Start of Block

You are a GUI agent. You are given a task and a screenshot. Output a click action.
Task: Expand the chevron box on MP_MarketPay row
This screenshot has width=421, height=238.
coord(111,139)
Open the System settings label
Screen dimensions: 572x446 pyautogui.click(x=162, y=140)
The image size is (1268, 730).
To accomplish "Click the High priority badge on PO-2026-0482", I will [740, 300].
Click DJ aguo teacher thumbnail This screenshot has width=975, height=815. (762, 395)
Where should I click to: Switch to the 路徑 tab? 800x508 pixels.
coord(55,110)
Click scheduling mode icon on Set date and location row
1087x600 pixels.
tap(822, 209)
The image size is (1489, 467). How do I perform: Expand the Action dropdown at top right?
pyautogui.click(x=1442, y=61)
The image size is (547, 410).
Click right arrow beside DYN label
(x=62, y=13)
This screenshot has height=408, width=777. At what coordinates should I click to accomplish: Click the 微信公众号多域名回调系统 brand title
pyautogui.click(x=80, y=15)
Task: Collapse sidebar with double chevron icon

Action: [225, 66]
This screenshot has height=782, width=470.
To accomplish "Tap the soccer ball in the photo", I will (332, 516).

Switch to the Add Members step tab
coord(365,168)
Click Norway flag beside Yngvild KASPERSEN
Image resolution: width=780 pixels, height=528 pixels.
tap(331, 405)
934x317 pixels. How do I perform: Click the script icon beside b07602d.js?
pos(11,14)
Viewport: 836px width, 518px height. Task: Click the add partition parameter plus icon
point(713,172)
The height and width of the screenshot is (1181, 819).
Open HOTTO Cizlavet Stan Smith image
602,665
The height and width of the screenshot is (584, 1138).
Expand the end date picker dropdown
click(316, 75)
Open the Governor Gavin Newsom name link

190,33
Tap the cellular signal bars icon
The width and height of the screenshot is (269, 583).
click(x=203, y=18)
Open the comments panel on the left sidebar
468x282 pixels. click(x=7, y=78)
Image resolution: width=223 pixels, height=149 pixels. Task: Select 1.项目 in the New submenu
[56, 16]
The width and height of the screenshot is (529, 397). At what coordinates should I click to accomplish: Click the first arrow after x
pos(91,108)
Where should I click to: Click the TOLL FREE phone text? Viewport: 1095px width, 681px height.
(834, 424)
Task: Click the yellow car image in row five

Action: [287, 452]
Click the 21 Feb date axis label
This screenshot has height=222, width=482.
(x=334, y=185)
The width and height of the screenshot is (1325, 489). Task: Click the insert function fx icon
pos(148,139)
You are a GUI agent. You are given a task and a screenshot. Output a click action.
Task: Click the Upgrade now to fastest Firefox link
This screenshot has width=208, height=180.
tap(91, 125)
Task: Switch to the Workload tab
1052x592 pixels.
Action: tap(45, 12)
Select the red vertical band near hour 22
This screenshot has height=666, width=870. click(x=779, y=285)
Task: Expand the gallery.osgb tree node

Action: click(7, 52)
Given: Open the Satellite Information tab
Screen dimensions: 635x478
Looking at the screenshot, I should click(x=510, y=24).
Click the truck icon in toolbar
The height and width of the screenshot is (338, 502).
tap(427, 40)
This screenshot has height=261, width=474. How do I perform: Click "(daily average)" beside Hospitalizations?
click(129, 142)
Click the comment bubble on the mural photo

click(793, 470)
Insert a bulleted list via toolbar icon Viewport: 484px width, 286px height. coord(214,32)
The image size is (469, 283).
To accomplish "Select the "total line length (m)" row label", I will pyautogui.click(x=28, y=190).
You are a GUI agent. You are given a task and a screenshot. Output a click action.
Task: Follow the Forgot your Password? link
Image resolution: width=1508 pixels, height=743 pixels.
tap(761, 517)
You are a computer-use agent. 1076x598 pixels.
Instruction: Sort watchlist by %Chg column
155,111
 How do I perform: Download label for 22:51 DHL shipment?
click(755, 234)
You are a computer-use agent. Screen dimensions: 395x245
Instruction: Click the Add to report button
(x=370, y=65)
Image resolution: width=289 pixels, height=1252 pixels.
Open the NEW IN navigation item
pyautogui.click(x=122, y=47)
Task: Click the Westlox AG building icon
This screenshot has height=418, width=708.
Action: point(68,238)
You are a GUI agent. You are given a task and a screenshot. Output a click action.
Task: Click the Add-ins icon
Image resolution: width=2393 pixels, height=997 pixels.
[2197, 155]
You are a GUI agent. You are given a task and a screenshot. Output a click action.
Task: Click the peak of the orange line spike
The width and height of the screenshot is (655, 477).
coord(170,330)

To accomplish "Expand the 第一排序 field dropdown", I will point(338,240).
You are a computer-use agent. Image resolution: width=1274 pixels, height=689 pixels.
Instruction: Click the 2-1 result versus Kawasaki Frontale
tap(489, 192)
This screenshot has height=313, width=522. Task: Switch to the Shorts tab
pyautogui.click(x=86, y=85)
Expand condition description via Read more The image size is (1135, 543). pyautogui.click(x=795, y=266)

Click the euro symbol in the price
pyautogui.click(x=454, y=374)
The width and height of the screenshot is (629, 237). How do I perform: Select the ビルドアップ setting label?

End of Block

Copy out each line of the listing that holds "computer".

You are a computer-use agent. 1076x598 pixels.
You are a computer-use agent. Screen dimensions: 395x245
You are a computer-use agent. Image resolution: width=1274 pixels, height=689 pixels.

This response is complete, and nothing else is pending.